# Your assignment
Reproduce the entries. Match every word.

# Supplied entries
□ □ □ □ □
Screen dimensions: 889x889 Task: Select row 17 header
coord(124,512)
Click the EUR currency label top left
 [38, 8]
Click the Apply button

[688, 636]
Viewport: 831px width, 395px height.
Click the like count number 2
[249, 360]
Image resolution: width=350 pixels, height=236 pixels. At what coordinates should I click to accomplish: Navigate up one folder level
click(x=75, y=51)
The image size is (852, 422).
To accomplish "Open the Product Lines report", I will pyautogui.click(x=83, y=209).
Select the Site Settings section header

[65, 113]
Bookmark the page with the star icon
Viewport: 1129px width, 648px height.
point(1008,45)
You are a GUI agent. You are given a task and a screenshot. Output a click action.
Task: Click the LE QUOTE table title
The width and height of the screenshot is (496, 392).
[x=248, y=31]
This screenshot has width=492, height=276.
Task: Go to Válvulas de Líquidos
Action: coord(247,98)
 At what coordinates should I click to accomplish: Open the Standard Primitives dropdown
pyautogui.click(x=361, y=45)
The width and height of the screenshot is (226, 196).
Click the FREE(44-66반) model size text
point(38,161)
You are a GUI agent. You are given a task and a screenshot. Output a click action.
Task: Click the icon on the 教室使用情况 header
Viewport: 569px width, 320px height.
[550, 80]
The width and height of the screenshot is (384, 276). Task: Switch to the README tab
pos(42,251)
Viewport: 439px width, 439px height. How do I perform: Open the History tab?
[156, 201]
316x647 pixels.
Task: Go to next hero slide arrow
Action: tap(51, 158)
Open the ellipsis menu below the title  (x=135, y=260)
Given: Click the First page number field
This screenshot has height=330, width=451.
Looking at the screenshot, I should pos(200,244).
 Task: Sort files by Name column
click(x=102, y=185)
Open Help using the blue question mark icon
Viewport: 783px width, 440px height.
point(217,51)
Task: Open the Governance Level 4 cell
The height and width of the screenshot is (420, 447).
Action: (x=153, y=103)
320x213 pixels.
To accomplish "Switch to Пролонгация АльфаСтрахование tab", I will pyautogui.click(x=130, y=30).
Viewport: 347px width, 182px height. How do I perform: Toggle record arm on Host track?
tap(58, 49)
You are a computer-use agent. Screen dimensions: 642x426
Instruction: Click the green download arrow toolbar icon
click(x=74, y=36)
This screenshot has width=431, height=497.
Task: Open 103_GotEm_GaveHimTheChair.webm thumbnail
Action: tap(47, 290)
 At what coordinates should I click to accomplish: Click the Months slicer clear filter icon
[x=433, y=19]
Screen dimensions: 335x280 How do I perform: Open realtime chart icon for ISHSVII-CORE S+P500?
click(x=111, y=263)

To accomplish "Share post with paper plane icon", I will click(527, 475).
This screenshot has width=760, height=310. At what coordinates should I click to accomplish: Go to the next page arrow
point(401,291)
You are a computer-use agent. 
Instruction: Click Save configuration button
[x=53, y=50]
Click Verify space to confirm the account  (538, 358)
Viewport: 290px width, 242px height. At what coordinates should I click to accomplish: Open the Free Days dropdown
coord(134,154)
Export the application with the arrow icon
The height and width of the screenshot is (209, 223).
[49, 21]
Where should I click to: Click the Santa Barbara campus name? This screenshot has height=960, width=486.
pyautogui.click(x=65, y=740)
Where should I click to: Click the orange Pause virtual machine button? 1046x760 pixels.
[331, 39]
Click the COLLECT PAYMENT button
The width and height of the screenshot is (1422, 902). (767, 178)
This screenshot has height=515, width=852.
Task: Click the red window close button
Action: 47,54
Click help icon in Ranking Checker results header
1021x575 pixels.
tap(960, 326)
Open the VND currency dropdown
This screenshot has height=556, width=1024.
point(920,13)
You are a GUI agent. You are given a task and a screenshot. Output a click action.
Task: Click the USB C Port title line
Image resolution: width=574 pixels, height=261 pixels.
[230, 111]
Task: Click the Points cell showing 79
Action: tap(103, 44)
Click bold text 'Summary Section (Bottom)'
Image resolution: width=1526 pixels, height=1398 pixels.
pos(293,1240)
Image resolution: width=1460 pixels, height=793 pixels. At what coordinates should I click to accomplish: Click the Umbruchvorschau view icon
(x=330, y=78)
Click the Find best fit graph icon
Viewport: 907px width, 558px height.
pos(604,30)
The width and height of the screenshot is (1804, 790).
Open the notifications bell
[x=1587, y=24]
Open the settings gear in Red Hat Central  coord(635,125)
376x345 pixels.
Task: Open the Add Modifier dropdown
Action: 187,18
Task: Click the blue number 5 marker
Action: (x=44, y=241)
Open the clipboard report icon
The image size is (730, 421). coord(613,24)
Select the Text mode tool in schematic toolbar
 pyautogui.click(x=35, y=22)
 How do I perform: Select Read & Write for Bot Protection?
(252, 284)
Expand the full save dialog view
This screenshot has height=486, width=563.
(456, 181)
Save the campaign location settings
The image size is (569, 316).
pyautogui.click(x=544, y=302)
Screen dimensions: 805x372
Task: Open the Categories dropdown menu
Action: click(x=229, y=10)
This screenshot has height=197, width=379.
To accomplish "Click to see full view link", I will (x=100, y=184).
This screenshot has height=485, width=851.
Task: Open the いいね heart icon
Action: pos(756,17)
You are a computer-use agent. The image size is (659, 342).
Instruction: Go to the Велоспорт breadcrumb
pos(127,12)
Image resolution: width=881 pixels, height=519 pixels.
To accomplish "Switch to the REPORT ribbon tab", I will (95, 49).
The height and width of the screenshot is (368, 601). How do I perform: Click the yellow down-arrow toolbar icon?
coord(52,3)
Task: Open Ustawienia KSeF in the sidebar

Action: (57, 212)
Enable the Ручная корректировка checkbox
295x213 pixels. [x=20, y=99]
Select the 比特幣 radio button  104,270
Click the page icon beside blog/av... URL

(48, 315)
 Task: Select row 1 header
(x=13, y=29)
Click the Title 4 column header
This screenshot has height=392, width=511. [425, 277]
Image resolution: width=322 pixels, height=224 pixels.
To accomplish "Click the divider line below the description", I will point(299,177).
□ □ □ □ □
# Your solution
Screen dimensions: 889x889 Task: Select row 17 header
coord(124,512)
Click the EUR currency label top left
 [38, 8]
Click the Apply button

[688, 636]
Viewport: 831px width, 395px height.
Click the like count number 2
[249, 360]
Image resolution: width=350 pixels, height=236 pixels. At what coordinates should I click to accomplish: Navigate up one folder level
click(x=75, y=51)
The image size is (852, 422).
To accomplish "Open the Product Lines report", I will pyautogui.click(x=83, y=209).
Select the Site Settings section header

[65, 113]
Bookmark the page with the star icon
Viewport: 1129px width, 648px height.
point(1008,45)
You are a GUI agent. You are given a task and a screenshot. Output a click action.
Task: Click the LE QUOTE table title
The width and height of the screenshot is (496, 392).
[x=248, y=31]
This screenshot has width=492, height=276.
Task: Go to Válvulas de Líquidos
Action: coord(247,98)
 At what coordinates should I click to accomplish: Open the Standard Primitives dropdown
pyautogui.click(x=361, y=45)
The width and height of the screenshot is (226, 196).
Click the FREE(44-66반) model size text
point(38,161)
You are a GUI agent. You are given a task and a screenshot. Output a click action.
Task: Click the icon on the 教室使用情况 header
Viewport: 569px width, 320px height.
[550, 80]
The width and height of the screenshot is (384, 276). Task: Switch to the README tab
pos(42,251)
Viewport: 439px width, 439px height. How do I perform: Open the History tab?
[156, 201]
316x647 pixels.
Task: Go to next hero slide arrow
Action: tap(51, 158)
Open the ellipsis menu below the title  (x=135, y=260)
Given: Click the First page number field
This screenshot has height=330, width=451.
Looking at the screenshot, I should pos(200,244).
 Task: Sort files by Name column
click(x=102, y=185)
Open Help using the blue question mark icon
Viewport: 783px width, 440px height.
point(217,51)
Task: Open the Governance Level 4 cell
The height and width of the screenshot is (420, 447).
Action: (x=153, y=103)
320x213 pixels.
To accomplish "Switch to Пролонгация АльфаСтрахование tab", I will pyautogui.click(x=130, y=30).
Viewport: 347px width, 182px height. How do I perform: Toggle record arm on Host track?
tap(58, 49)
You are a computer-use agent. Screen dimensions: 642x426
Instruction: Click the green download arrow toolbar icon
click(x=74, y=36)
This screenshot has width=431, height=497.
Task: Open 103_GotEm_GaveHimTheChair.webm thumbnail
Action: tap(47, 290)
 At what coordinates should I click to accomplish: Click the Months slicer clear filter icon
[x=433, y=19]
Screen dimensions: 335x280 How do I perform: Open realtime chart icon for ISHSVII-CORE S+P500?
click(x=111, y=263)

To accomplish "Share post with paper plane icon", I will click(527, 475).
This screenshot has width=760, height=310. At what coordinates should I click to accomplish: Go to the next page arrow
point(401,291)
You are a computer-use agent. 
Instruction: Click Save configuration button
[x=53, y=50]
Click Verify space to confirm the account  (538, 358)
Viewport: 290px width, 242px height. At what coordinates should I click to accomplish: Open the Free Days dropdown
coord(134,154)
Export the application with the arrow icon
The height and width of the screenshot is (209, 223).
[49, 21]
Where should I click to: Click the Santa Barbara campus name? This screenshot has height=960, width=486.
pyautogui.click(x=65, y=740)
Where should I click to: Click the orange Pause virtual machine button? 1046x760 pixels.
[331, 39]
Click the COLLECT PAYMENT button
The width and height of the screenshot is (1422, 902). (767, 178)
This screenshot has height=515, width=852.
Task: Click the red window close button
Action: 47,54
Click help icon in Ranking Checker results header
1021x575 pixels.
tap(960, 326)
Open the VND currency dropdown
This screenshot has height=556, width=1024.
point(920,13)
You are a GUI agent. You are given a task and a screenshot. Output a click action.
Task: Click the USB C Port title line
Image resolution: width=574 pixels, height=261 pixels.
[230, 111]
Task: Click the Points cell showing 79
Action: tap(103, 44)
Click bold text 'Summary Section (Bottom)'
Image resolution: width=1526 pixels, height=1398 pixels.
pos(293,1240)
Image resolution: width=1460 pixels, height=793 pixels. At what coordinates should I click to accomplish: Click the Umbruchvorschau view icon
(x=330, y=78)
Click the Find best fit graph icon
Viewport: 907px width, 558px height.
pos(604,30)
The width and height of the screenshot is (1804, 790).
Open the notifications bell
[x=1587, y=24]
Open the settings gear in Red Hat Central  coord(635,125)
376x345 pixels.
Task: Open the Add Modifier dropdown
Action: 187,18
Task: Click the blue number 5 marker
Action: (x=44, y=241)
Open the clipboard report icon
The image size is (730, 421). coord(613,24)
Select the Text mode tool in schematic toolbar
 pyautogui.click(x=35, y=22)
 How do I perform: Select Read & Write for Bot Protection?
(252, 284)
Expand the full save dialog view
This screenshot has height=486, width=563.
(456, 181)
Save the campaign location settings
The image size is (569, 316).
pyautogui.click(x=544, y=302)
Screen dimensions: 805x372
Task: Open the Categories dropdown menu
Action: click(x=229, y=10)
This screenshot has height=197, width=379.
To accomplish "Click to see full view link", I will (x=100, y=184).
This screenshot has height=485, width=851.
Task: Open the いいね heart icon
Action: pos(756,17)
You are a computer-use agent. The image size is (659, 342).
Instruction: Go to the Велоспорт breadcrumb
pos(127,12)
Image resolution: width=881 pixels, height=519 pixels.
To accomplish "Switch to the REPORT ribbon tab", I will (95, 49).
The height and width of the screenshot is (368, 601). How do I perform: Click the yellow down-arrow toolbar icon?
coord(52,3)
Task: Open Ustawienia KSeF in the sidebar

Action: (57, 212)
Enable the Ручная корректировка checkbox
295x213 pixels. [x=20, y=99]
Select the 比特幣 radio button  104,270
Click the page icon beside blog/av... URL

(48, 315)
 Task: Select row 1 header
(x=13, y=29)
Click the Title 4 column header
This screenshot has height=392, width=511. [425, 277]
Image resolution: width=322 pixels, height=224 pixels.
To accomplish "Click the divider line below the description", I will point(299,177).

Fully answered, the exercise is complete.